Funeral director is not exactly the kind of enterprise someone is prepared to comparison-shop for, but still, as with other services, the more options, the better for consumers. People are more likely to face a wider range of price and service options if there’s more competition.

But of course, service providers know they won’t be able to charge as much for their services when there’s more competition. That’s why the only consistent research finding about occupational licensing is that it boosts the earnings of people in licensed professions by limiting their competition. (Watch out when special interests get the ear of legislators to curtail their “ruinous competition”!)

How risky would be a funeral presided over by a lesser-licensed funeral director? Carolina Journal’s Lindsay Marchello writes about a funeral director licensed in Vermont who can’t get a license in North Carolina because Vermont’s licensing requirements aren’t considered “substantially similar” to North Carolina’s.

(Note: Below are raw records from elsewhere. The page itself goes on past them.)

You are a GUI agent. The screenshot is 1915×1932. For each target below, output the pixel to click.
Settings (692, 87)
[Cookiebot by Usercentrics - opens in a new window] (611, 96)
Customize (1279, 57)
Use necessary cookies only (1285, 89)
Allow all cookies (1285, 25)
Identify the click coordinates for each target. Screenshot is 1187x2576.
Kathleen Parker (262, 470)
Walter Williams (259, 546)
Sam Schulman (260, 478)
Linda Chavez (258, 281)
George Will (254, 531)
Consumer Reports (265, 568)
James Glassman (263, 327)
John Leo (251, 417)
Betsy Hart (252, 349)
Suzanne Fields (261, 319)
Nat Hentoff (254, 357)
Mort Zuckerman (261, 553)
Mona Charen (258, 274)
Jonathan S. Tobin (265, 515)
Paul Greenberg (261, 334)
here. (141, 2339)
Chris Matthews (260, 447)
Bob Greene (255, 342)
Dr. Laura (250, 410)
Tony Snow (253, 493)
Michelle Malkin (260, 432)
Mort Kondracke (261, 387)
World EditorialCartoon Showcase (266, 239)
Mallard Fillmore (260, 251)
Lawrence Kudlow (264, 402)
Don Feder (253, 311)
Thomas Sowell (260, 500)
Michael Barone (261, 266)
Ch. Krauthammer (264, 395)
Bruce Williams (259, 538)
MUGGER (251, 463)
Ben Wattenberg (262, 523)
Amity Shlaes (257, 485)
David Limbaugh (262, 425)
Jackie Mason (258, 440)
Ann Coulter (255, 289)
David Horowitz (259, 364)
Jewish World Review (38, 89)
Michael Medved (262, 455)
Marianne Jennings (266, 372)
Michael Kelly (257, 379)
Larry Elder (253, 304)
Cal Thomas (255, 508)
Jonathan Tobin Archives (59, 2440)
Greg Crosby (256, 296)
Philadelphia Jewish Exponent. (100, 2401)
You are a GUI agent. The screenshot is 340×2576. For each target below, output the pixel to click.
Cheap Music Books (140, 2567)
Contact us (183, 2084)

I gave Marchello a broad reaction to the idea:

“Any time North Carolina makes it harder for someone to enter a profession here than in another state, I think it ought to trigger a rethink of our requirements,” Sanders said. “Is Vermont a ‘Wild West’ of funeral directors?”

In my 2013 report on occupational licensing in North Carolina, “Guild By Association,” I argued for adopting what I called the “least-cost state” principle in licensing:

For job categories that continue to be licensed in North Carolina, the boards should examine what other states require of licensees in those jobs and, where another state’s standards are less burdensome on prospective workers(in hours of training, for example, or in licensing fees or in ongoing license renewal), adopt the less burdensome standard.

After all, it’s not just that licensing limits competition and consumer choice, strict license requirements raise costs even higher and limits competition and consumer choice even more.